The last operation is very easy for a user but a masterpiece of the developers of TensorFlow. Look how I can command the network to learn with respect to the lossfunction and the architecture:

```
with tf.name_scope("trainer"):
train_op = tf.train.AdamOptimizer().minimize(loss)
```

That is also the explanation why `loss`

and `trainer`

sneaked inside the
graph representation of the previous samples. We just decide what the
lossfunction is that we want to minimize with the Adam Optimizer. TensorFlow
automatically adapts the variables that influence the outcome via
backpropagation. In the last lesson we learned that TensorFlow can automatically
calculate gradients. This is way more exciting.

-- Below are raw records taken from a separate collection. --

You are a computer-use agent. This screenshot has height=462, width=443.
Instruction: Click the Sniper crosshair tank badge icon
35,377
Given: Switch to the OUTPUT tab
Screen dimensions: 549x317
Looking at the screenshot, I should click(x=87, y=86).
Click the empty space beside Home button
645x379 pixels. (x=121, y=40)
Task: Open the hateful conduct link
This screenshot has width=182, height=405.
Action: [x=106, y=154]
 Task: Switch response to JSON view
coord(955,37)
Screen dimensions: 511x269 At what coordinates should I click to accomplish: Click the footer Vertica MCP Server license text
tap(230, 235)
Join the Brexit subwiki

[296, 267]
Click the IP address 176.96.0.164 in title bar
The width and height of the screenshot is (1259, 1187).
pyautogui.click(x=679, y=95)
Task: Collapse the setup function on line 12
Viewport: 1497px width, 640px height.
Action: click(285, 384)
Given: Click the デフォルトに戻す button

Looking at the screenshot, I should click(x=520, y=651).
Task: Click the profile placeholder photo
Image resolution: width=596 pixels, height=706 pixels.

You can also decide which variables should be learnable and which not. But we won’t
go into detail about this since it would be too much for this tutorial.

### Computation

Before we start the TensorFlow session let us get over and done with the bureaucracy first.

```
# for tensorboard usability just merge all summaries into one node
summary_op = tf.summary.merge_all()
# operation for initialize variables
init_op = tf.global_variables_initializer()
# determine training length and batch size
train_len = 5000
batch = 2000
```

Like in the last tutorials we merge all summaries. Additionally, this time
we use a global variable initializer. If we don’t do that we can’t work with
the model. Imagine it similar to a placeholder where we first have to feed
values inside to get a reasonable output. Furthermore, we introduce
`train_len`

and `batch`

which represent the epochs of training and the
batchsize for the upcoming TensorFlow session:

```
with tf.Session() as sess:
# run operation for variable initialization
sess.run(init_op)
# create a writer
writer = tf.summary.FileWriter("./graphs", sess.graph)
for i in range(train_len):
# randomly train with trainingset
x_data = np.float32(np.random.uniform(-1, 1, (1, batch))).T
y_data = np.float32(np.sin(4 * x_data))
# run training operation
sess.run(train_op, feed_dict={x: x_data, y: y_data})
# summarize
summary = sess.run(summary_op, feed_dict={x: x_data, y: y_data})
writer.add_summary(summary, i)
```

Basically, we are executing the initialization operation `init_op`

, creating a
writer and loop over a uniformly random data set of labeled sinus values
between -1 and 1. For that we are executing the training operation
`train_op`

by providing it with labeled data. In the end we are doing
summaries that we can view here:

We also created histograms to measure the weights:

These can be very helpful for debugging your model. There is no theory behind it. However, if you see that all your weights are zero, maybe you made a wrong initialization. If you notice that your bias or weights are jumping around without convergence, maybe you took not enough or too small layers. You have to develop a feeling for what they should look like. Start with easy models, play around a bit and slowly increase the size of your models.

### Inference

Now we want to see how the trained model is doing regarding its task. Here we basically have to feed the computation graph with x-values and compare the output to the labels in an easy, understandable way. Note that the following is still done in the same session. Otherwise the variables wouldn’t be saved. Advanced saving and restoring will be the topic of our next tutorial.

```
# inference
# check if everything worked out fine by visualizing equidistant testpoints
samples = 1000
x_data = np.float32(np.linspace(-1, 1, samples))[None, :].T
y_data = np.float32(np.sin(4 * x_data))
_out = sess.run(out, feed_dict={x: x_data})
writer.close()
# plot
fig = plt.figure(1)
ax1 = fig.add_subplot(111)
ax1.plot(y_data, 'g-')
ax1.plot(_out, 'y--')
ax1.plot(np.subtract(y_data, _out), 'r--')
ax1.set_title("Sinus")
ax1.grid(True)
plt.show()
```

As you can see we are just feeding our `x`

with `x_data`

, no labels needed
this time. The validation set contains 1000 equidistant labeled sinus values.
Note: we never actually trained on that set before we randomly made our
choice. The comparison with matplotlib looks like that:

I know not too impressive but a proof of concept. Green represents the original function, yellow shows how the network behaved in the validation set and red shows the difference between both.